La Genesi pone per ultima la creazione dell’uomo e della donna, ai quali Dio comanda: «Siate fecondi e moltiplicatevi, riempite la terra e soggiogatela, dominate sui pesci del mare e sugli uccelli del cielo e su ogni essere vivente che striscia sulla terra» (Gn 1,28).

«Soggiogare» e «dominare»: due verbi che si prestano a fraintendimenti e possono perfino giustificare un dominio dispotico e sfrenato sulla terra e i suoi frutti, come abbiamo fatto e stiamo continuando a fare, nonostante i segnali che l’intero pianeta ci invia.

Ma è la stessa Genesi che chiarisce come va svolto il compito affidato: «Il Signore Dio prese l’uomo e lo pose nel giardino di Eden, perché lo coltivasse e lo custodisse» (Gn 2,15).

Potremmo dire che l’uomo e la donna di tutti i tempi, con il proprio lavoro sono chiamati ad essere “signori” della creazione custodendola, coltivandola, rispettandone le peculiarità e sviluppandone le potenzialità in maniera sostenibile, per il bene di tutti e di ciascuno, comprese le generazioni future.

Il lavoro è dimensione costitutiva della persona, che è un essere sociale. Lavorare non è solo un fare qualcosa, ma è sempre agire con e per gli altri.

Il lavoro dà dignità. E a nessuno è consentito stare nelle retrovie o limitarsi alla sola fase assistenziale quando c’è in gioco il diritto ad un lavoro dignitoso; quando si tratta di operare, anche sul piano culturale e legislativo, per fermare le inaccettabili morti sul lavoro; quando siamo di fronte a sfruttamenti intollerabili e a vere e proprie forme di schiavitù, ancora fortemente presenti anche nel nostro territorio Toscano.

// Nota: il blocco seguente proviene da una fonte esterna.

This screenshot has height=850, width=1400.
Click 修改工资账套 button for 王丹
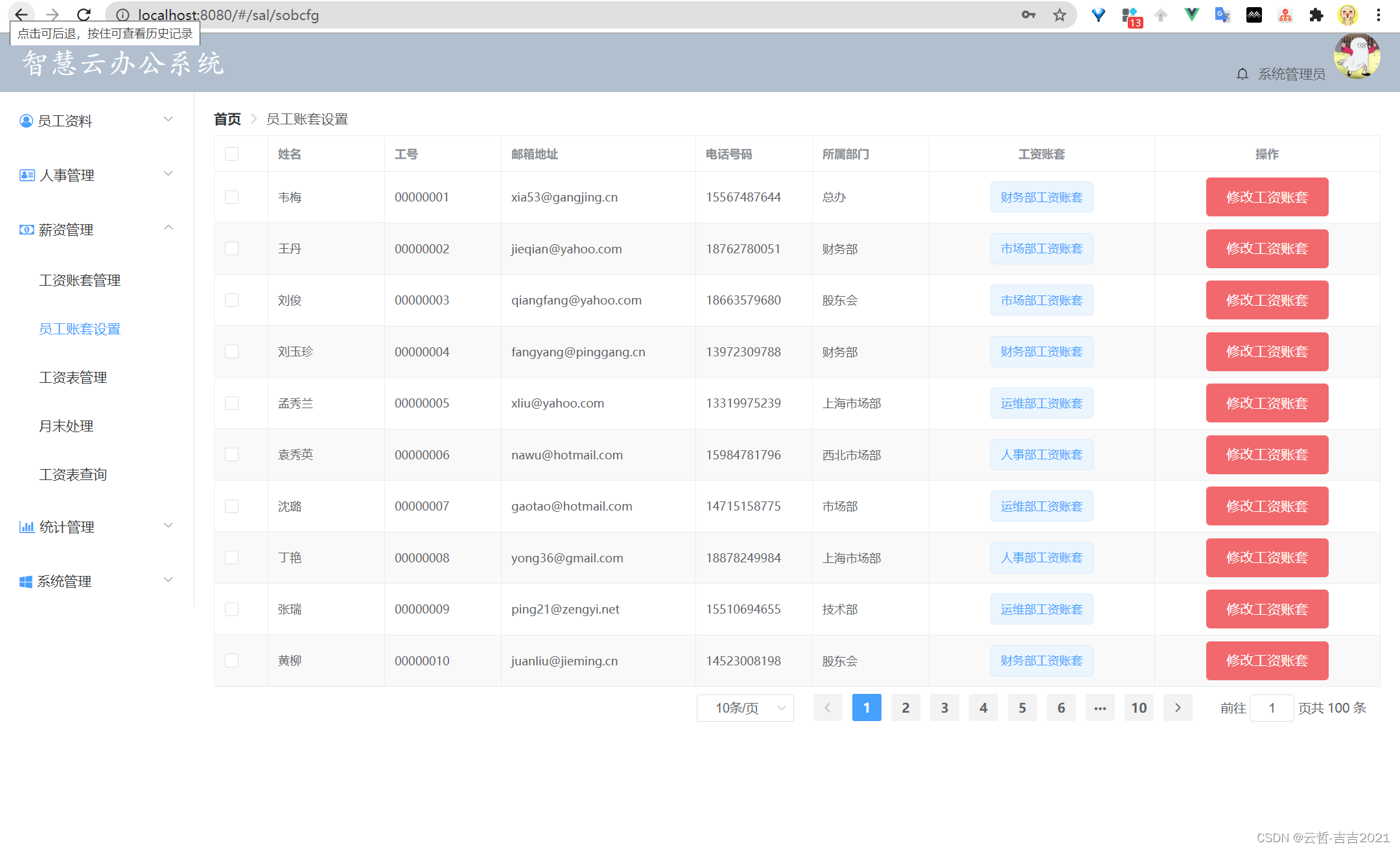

Farsi prossimo non significa solo porsi come una sorta di “ambulanza della storia”, per raccogliere e curare i feriti lasciati per strada dai meccanismi perversi che presiedono e condizionano la vita economica e sociale, ma anche esporsi e operare per denunciare e cercare di cambiare questi meccanismi, per favorire la promozione sociale di chi viene scartato dal sistema.

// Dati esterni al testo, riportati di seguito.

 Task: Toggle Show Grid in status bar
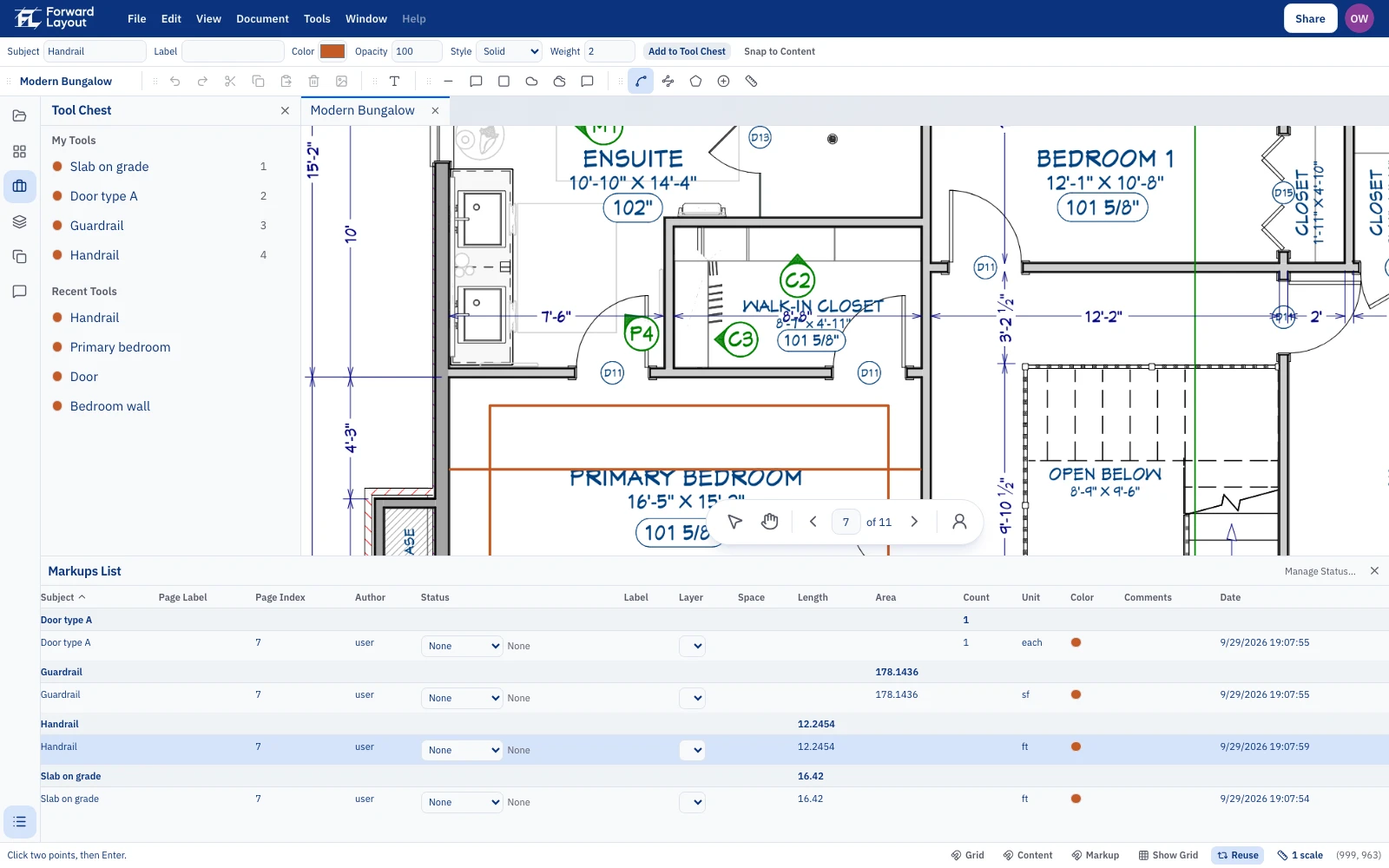point(1168,855)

Tutti siamo chiamati a metterci in gioco: ciascuno con le proprie energie spirituali, culturali, professionali ed economiche. Tutti dobbiamo essere artigiani che contribuiscono a modellare una vita sociale che metta al centro la persona nella sua integralità e il bene comune.

San Giuseppe lavoratore, interceda per noi.